> _Text extract_

#####

The equation of the circle whose diameter is common chord to the circles \(x^{2}+y^{2}+2 a x+c=0\) and \(x^{2}+y^{2}+2 b y+c=0\) is

Let \(S_{1} \equiv x^{2}+y^{2}+2 a x+c=0\)
and \(S_{2} \equiv x^{2}+y^{2}+2 b y+c=0\)
Equation of common chord as a diameter of the third circle
\(
\begin{aligned}
S_{1}-S_{2} &=0 \\
a x-b y &=0 \\
y &=\frac{a x}{b}...(i)
\end{aligned}
\)
On putting the value of \(y\) in Eq. (i), we get
\(
\begin{array}{r}
x^{2}+\left(\frac{a^{2} x^{2}}{b^{2}}\right)+2 a x+c=0 \\
\left(a^{2}+b^{2}\right) x^{2}+2 a b^{2} x+c b^{2}=0
\end{array}
\)
Let \(x_{1}\) and \(x_{2}\) be the roots of the equation.
\(\therefore \quad x_{1}+x_{2}=\frac{-2 a b^{2}}{a^{2}+b^{2}}\) and \(x_{1} x_{2}=\frac{c b^{2}}{a^{2}+b^{2}}\)
Similarly, \(\left(a^{2}+b^{2}\right) y^{2}+2 b a^{2} y+c a^{2}=0\)
Let \(y_{1}\) and \(y_{2}\) be the roots of the equation \(\therefore \quad y_{1}+y_{2}=\frac{-2 a^{2} b}{a^{2}+b^{2}}\)
and \(\quad y_{1} y_{2}=\frac{c a^{2}}{a^{2}+b^{2}}\)

#####

> _Provided material_
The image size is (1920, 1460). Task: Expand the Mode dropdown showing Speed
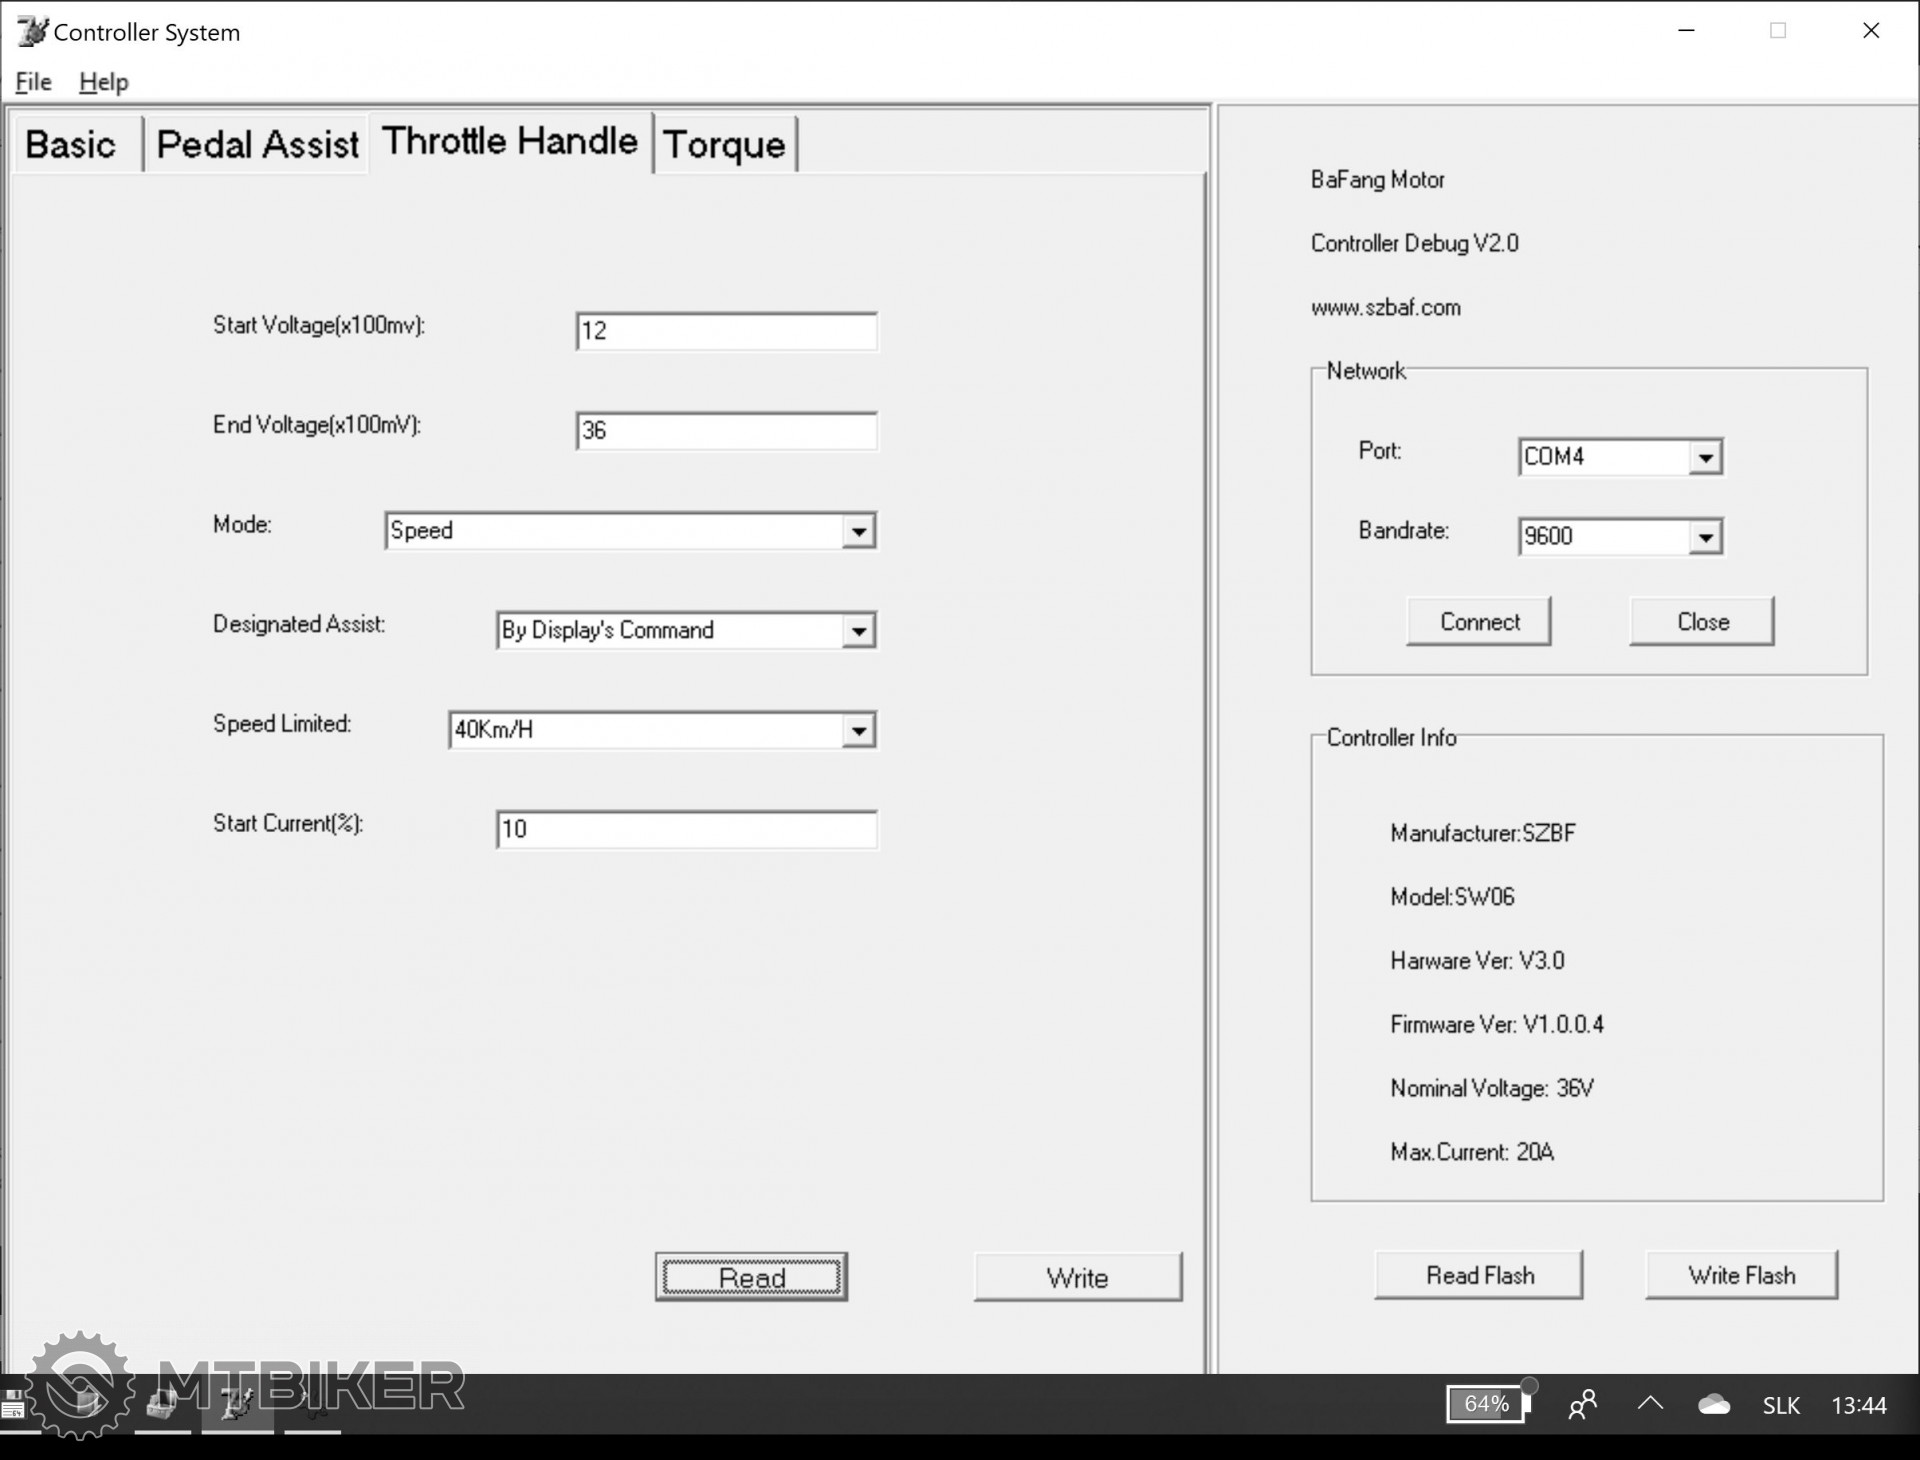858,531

#####

Pick up the worked solution about the circle on the common chord, shown above, and continue it from where it stops.

> _Response below_
Now, the required equation of third circle \(\left(x-x_{1}\right)\left(x-x_{2}\right)+\left(y-y_{1}\right)\left(y-y_{2}\right)=0\)
\(x^{2}-\left(x_{1}+x_{2}\right) x+x_{1} x_{2}+y^{2}-\left(y_{1}+y_{2}\right) y\)
\(+y_{1} y_{2}=0\)
\(x^{2}+y^{2}+\frac{2 a b^{2}}{a^{2}+b^{2}} \cdot x+\frac{2 b a^{2}}{a^{2}+b^{2}} \cdot y\)
\(+\frac{c b^{2}}{a^{2}+b^{2}}+\frac{c a^{2}}{a^{2}+b^{2}}=0\)
\(\Rightarrow x^{2}+y^{2}+\frac{2 a b^{2}}{a^{2}+b^{2}} \cdot x+\frac{2 a^{2} b}{a^{2}+b^{2}} \cdot y\)
\(+\frac{c\left(a^{2}+b^{2}\right)}{\left(a^{2}+b^{2}\right)}=0\)
\(\Rightarrow x^{2}+y^{2}+\frac{2 a b^{2}}{\left(a^{2}+b^{2}\right)} \cdot x+\frac{2 a^{2} b}{\left(a^{2}+b^{2}\right)} \cdot y+c=0\)